▶ PROBLEMS AND TASKS:
A – In the story about the dogs and baby Roman, where did Alyx run to hide?
B – Write the next part of the story about the dogs and baby Roman, picking up after its final sentence.

▶ SUPPLIED TEXT:
Apparently, infants and small children do not digest their food thoroughly. So what we see as stinky ass, gag-oh baby caca, they see as chicken McNuggets, french fries, chocolate chip cookies, and breastmilk (another doggie fave). The vet said that he's never met a dog that didn't go nuts over baby poop for this very reason. Table scraps to them. I'm almost faint at the thought. It made me consider, for one fleeting moment, to banish the dogs to the glue factory.

And that's exactly what I wished I had done as I looked in horror at my sweet and otherwise sensible dog Alyx excitedly slurping up the brown liquid smeared all over Roman's butt cheeks. Fighting an urge to vomit right then and there, I let out a booming growl at the dogs, who scampered away, tails between their legs. I then scooped up my giggling baby and dashed up the stairs to the bathroom. As I was washing the sludge from his body, I again heard Reilly Kate wail.

"Mama! The dogs are eating his poop again! They're eating Roman's POOOOOOOOOOOOOP!"

I grabbed a towel and whisked Roman out of the tub. "Come up here and watch your brother," I commanded of Reilly.

I must have been grumbling profanity as I ran down the stairs because I passed by Alyx running up the stairs to her usual hide out under our bed. By the time I arrived on the scene of the fecal revelry, the runny poop was all but a stench wafting through the room. Truman, the canine embodiment of the Freudian principle of Id, was too immersed in the remnants of his own epicurean delight to notice that I was red hot mad and raging right toward him.

▶ SUPPLIED MATERIAL:
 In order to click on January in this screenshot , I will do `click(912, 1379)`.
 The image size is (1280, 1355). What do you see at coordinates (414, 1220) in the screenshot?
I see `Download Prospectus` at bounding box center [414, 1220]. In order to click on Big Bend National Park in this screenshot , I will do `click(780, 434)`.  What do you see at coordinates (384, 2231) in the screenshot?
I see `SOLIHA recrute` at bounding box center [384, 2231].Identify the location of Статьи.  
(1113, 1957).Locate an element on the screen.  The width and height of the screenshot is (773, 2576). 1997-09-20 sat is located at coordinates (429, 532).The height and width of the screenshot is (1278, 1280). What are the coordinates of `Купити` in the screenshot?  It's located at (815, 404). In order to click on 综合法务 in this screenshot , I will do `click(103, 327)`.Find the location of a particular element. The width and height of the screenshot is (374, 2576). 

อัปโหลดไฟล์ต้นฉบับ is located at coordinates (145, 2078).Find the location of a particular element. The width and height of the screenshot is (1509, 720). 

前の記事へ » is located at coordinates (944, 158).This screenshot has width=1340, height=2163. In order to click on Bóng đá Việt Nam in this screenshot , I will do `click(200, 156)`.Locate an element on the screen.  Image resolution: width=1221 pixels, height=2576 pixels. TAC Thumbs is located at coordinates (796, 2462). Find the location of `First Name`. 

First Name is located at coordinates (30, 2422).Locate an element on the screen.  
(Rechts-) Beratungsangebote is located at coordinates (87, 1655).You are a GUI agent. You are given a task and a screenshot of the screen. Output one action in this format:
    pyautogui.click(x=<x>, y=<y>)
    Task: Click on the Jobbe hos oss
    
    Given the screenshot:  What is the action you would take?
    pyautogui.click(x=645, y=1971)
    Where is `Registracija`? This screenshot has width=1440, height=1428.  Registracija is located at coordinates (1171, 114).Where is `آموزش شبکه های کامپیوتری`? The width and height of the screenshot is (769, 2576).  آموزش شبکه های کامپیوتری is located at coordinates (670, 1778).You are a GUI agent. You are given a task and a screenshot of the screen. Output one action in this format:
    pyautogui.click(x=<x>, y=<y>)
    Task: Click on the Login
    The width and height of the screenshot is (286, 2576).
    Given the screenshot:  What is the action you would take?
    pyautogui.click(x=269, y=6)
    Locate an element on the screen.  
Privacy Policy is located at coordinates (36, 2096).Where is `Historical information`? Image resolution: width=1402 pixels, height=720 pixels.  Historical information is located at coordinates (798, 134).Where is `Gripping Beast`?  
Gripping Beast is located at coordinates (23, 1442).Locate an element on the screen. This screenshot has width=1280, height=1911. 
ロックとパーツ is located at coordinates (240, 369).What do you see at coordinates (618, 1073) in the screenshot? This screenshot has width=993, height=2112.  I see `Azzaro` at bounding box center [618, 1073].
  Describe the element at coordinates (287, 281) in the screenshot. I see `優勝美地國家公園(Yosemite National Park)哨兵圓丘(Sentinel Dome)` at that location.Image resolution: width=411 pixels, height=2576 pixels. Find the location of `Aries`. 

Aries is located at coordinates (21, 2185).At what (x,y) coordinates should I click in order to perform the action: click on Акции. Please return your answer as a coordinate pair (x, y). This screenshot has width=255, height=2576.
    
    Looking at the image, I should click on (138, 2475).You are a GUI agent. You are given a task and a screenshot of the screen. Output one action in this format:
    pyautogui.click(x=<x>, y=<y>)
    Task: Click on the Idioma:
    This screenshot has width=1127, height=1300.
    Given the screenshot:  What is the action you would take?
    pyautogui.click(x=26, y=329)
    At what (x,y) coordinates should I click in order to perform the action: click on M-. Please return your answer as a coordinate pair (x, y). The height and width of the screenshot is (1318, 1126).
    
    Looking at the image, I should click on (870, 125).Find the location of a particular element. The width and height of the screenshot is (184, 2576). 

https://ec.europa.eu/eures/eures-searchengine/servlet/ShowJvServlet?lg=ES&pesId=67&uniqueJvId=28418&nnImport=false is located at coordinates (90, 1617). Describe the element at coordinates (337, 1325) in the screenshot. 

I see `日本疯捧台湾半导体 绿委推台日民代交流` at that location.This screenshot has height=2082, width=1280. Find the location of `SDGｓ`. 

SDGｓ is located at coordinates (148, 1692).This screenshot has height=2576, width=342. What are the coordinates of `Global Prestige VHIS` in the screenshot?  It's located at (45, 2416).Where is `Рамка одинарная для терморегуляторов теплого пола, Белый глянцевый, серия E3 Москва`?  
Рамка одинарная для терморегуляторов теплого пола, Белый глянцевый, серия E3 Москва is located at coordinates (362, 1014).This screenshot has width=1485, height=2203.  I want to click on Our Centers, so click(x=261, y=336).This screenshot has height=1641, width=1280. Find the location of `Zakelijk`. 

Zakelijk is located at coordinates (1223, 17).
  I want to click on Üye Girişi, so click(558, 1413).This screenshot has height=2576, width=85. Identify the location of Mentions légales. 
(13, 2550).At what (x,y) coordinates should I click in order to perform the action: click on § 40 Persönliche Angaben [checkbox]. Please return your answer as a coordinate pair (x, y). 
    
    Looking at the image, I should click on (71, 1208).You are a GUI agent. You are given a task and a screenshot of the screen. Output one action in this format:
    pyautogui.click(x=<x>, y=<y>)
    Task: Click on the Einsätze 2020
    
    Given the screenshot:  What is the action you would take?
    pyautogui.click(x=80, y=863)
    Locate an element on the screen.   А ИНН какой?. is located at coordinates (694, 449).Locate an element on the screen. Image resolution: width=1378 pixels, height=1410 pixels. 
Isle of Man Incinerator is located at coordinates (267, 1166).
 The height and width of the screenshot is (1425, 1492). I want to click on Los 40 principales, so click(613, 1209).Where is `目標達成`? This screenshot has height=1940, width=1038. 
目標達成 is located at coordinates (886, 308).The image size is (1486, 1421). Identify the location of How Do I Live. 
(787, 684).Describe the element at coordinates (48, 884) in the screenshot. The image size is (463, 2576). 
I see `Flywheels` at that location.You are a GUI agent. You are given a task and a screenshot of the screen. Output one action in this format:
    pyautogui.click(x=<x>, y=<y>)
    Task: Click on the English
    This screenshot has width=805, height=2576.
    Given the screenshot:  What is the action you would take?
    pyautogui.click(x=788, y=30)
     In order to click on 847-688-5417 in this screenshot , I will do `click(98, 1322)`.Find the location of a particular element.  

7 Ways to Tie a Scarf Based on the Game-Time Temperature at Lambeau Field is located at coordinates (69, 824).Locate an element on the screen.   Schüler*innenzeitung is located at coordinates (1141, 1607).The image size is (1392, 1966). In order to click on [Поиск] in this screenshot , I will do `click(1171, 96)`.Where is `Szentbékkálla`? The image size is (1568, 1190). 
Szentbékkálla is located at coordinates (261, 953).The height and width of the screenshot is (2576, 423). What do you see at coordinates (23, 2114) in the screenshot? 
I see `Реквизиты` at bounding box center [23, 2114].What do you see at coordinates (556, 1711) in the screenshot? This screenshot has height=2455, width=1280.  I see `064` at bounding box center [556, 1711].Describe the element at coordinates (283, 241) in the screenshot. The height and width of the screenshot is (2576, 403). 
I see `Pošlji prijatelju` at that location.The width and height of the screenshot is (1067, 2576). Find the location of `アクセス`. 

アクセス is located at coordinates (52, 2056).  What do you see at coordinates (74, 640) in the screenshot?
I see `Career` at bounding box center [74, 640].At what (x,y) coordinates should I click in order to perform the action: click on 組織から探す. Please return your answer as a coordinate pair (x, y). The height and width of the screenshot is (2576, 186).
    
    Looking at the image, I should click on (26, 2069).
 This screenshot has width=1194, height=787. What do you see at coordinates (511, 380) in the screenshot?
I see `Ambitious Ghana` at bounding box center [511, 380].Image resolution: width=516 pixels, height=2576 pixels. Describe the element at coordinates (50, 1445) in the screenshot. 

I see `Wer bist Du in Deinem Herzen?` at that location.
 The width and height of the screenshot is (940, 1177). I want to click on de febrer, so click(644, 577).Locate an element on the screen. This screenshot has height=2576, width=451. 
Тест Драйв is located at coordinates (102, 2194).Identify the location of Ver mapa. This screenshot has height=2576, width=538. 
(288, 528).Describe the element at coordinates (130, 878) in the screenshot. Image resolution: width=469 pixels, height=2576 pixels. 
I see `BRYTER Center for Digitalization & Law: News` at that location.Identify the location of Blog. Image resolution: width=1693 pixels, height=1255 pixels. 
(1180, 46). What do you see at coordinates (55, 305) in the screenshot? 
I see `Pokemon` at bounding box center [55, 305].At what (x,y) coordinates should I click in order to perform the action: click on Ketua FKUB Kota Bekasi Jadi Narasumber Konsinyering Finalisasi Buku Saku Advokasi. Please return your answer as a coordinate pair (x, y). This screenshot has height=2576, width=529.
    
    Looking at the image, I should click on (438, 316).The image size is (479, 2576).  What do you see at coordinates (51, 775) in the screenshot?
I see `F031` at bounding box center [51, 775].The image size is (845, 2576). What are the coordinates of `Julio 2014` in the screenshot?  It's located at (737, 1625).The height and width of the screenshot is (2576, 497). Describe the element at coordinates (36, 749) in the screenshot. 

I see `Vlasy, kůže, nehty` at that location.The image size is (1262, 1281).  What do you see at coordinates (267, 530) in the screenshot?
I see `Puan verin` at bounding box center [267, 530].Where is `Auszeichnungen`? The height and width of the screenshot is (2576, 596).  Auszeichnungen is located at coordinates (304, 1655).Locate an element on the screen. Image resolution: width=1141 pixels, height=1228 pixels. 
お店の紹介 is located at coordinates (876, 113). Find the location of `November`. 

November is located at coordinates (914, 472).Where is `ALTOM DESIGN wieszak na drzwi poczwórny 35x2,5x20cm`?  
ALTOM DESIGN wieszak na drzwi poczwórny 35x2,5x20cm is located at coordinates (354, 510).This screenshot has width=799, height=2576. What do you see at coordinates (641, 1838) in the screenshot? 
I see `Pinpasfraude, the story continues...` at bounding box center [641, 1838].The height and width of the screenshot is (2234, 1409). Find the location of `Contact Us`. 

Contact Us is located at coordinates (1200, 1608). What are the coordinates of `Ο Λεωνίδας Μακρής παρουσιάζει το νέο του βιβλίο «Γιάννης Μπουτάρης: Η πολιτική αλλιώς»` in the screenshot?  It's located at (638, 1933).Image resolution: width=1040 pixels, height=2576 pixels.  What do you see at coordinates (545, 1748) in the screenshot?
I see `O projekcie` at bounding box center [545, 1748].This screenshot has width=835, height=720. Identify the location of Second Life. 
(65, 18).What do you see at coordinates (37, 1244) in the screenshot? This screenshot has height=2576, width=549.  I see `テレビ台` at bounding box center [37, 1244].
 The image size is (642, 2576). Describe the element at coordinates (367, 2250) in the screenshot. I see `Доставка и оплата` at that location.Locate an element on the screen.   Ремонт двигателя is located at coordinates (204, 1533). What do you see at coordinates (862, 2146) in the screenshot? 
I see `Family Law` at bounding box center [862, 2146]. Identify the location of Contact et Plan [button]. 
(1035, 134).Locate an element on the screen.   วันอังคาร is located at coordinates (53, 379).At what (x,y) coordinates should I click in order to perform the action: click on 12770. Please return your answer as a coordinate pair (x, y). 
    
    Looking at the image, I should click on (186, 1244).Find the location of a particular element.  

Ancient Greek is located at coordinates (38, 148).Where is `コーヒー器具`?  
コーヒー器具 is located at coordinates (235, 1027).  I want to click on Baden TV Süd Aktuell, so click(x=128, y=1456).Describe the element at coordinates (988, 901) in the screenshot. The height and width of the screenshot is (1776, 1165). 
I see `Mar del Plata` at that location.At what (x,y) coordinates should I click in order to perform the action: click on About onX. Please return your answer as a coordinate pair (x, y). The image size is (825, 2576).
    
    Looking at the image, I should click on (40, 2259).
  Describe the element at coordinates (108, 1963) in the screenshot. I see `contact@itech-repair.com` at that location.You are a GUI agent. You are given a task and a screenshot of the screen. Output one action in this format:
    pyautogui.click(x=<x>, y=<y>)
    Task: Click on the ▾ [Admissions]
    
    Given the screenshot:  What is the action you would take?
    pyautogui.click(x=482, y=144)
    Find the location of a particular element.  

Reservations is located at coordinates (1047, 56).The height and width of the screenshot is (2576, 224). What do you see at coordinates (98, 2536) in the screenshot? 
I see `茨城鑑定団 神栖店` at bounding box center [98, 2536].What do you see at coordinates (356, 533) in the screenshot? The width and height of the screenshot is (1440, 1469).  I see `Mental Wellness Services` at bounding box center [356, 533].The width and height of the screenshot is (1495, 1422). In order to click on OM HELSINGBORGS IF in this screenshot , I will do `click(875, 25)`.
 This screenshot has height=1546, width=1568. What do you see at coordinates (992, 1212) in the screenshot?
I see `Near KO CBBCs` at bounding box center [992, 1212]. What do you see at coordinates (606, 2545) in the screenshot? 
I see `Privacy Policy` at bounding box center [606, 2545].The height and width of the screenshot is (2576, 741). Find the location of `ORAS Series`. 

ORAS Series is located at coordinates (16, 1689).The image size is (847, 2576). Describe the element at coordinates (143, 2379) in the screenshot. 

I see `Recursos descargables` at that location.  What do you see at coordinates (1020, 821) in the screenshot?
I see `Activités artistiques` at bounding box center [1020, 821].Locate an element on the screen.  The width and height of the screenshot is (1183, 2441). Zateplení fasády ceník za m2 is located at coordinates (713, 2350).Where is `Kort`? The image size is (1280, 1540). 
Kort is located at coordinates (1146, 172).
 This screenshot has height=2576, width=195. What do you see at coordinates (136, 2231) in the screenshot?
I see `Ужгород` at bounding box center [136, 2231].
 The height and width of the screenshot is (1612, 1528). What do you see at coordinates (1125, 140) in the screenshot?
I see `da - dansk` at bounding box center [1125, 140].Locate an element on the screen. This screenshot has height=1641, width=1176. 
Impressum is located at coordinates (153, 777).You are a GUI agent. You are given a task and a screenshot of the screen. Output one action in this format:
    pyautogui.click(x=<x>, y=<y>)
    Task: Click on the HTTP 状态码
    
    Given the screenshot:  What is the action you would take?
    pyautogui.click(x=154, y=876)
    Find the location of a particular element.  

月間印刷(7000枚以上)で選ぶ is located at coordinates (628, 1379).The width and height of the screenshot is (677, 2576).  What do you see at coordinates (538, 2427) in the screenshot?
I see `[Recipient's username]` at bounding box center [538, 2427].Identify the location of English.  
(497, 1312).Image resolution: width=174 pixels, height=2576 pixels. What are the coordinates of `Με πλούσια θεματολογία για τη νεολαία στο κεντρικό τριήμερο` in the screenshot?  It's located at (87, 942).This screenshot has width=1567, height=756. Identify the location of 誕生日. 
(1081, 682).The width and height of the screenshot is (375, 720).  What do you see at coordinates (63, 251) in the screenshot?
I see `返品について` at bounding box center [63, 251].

▶ RESPONSES TO THE EXERCISE:
A – Under the bed, her usual hideout.

B –
"Get into your crate!" I bellowed.

He stopped for a moment, looked up at me, then bent his snout right back down into the carpet, ignorantly licking away at the brown stain. I picked up his long torso with one hand and practically tossed him into the crate. The only thing that stopped me from actually throwing him was the thought that dachshunds have notoriously delicate backs and I didn't want to spend a couple hundred bucks on the momentary pleasure I would have gotten from manhandling a 15 pound dog. Plus, I really do love my dogs despite their preference for being baby waste treatment plants.

I grabbed a towel and before I could even begin scrubbing the spot with a mixture of Oxyclean and water, I heard from above the distinct cries of Reilly Kate once more.

"Mama! He's doing it again! Mama! He's POOOOOOOOOOPING! And Alyx is eating it. Agaiiiiiiiiiiiiiin!"

I tossed the towel on the poop stain and ran back up the stairs. There, again, stood my beautiful baby boy, fiendish little smirk on his lips and cackling like a maniacal chemist with a beaker full of magic potion. Except his potion was poop and his eager guinea pig was my german Shepard. This time Alyx was so delighted with her poopy snacks that she didn't even run and hide. She just stood there, snout to baby bum, in some kind of feces induced ecstasy. I swallowed hard, wishing I'd had a vomitorium installed in the hallway instead of a bookcase. It would have been more useful, for the moment at least.

I hooked my finger around Alyx's collar and dragged her down the stairs. As I pushed her into the crate with Truman, he jumped up and start licking her mouth in search of any drop of poop she might have carelessly left on her whiskers. The morning was seriously turning into the Canis Familiaris Fete and Toddler Poop Jamboree. I walked away shaking my head, sweat dripping down my neck, and grabbed another towel.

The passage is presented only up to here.